What the task asks →
Copy nothing but the lines from the one containing "The image size is (756, 551)." through the last line of the entries below, exactly as written and without pictures.
★ ★ ★
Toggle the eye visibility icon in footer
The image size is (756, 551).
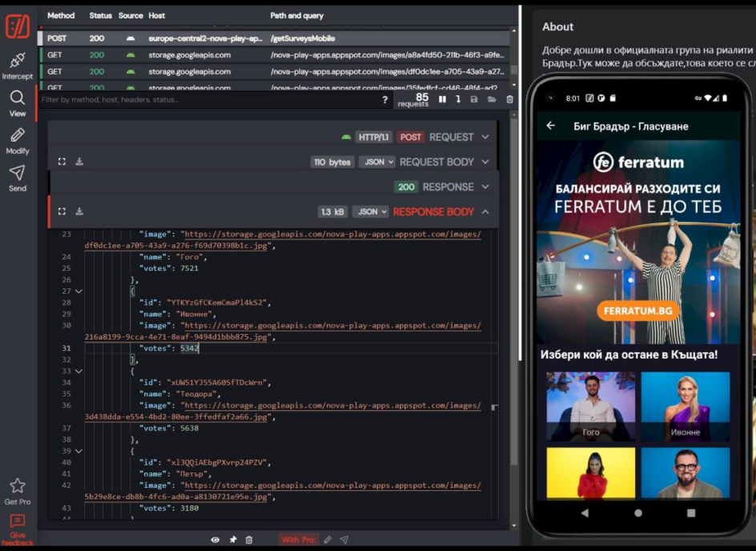pos(215,540)
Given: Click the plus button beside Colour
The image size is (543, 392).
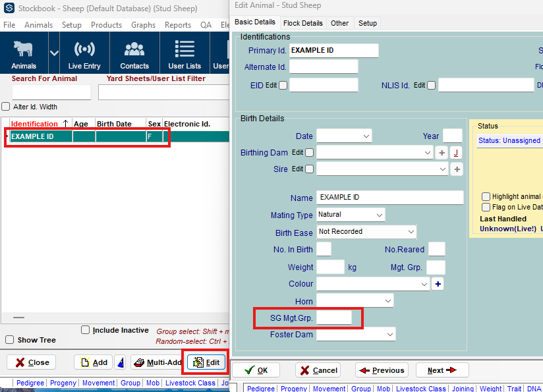Looking at the screenshot, I should coord(438,284).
★ ★ ★
Written answer →
The image size is (756, 551).
pos(215,540)
Given: Click the plus button beside Colour
The image size is (543, 392).
Looking at the screenshot, I should coord(438,284).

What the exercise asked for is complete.